The financing strategy is bootstrapping in stages based on iterative phases of success, working from the end backwards along a path of steps, only doing what must be done to get to the next phase with minimal capital. This is a resourceful and practical approach:
· Start with the customer and market need.
· Establish the critical path items for at least the first stage of the company or project.
· Define what it takes to validate the market and prove the company’s ability.
· Develop a list of where and from whom you can get the resources needed (i.e. those who have a reason to care about your company’s success).
· Assess – Can you bridge the gap with friends and family and personal investment?

Start with the Customer and the Market Need

Start with the end in mind — that is, the customer and the market need. Many businesses start with a solution and look for a problem to solve; this is natural when you have technical entrepreneurs and creative people. However, capital is attracted to situations that have proven market demand with a solution that is feasible at a validated price that allows the business to make a significant return based on the risk involved. The idea is to validate the market and price as soon as possible in the development of the company and shape the product or service offering to assure profitable revenues, or at least those that can generate a reasonable gross profit (revenues minus direct costs).

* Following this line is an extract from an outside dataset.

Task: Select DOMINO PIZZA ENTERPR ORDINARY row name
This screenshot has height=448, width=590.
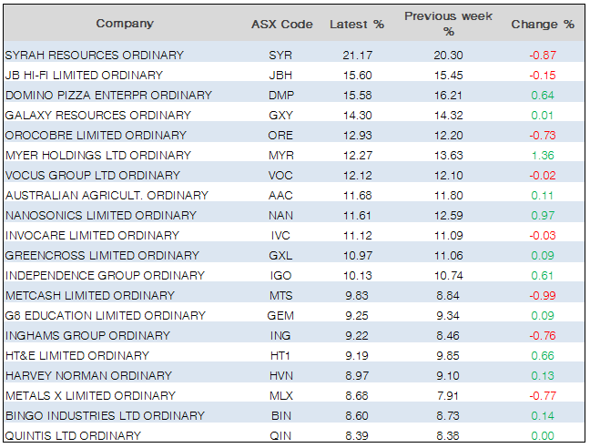Action: pyautogui.click(x=108, y=96)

This means talking with potential customers as you are crafting the business plan and strategy — the same goes with likely sources of supply.

Establish the Critical Path Items

Next, leverage the knowledge gained to develop the critical path items required to launch the company. Create a working prototype and confirm that the business model will work. One of the outputs of this train of thinking and process is a clearer understanding of the amount and timing of capital required.
Let’s take an example: A small ...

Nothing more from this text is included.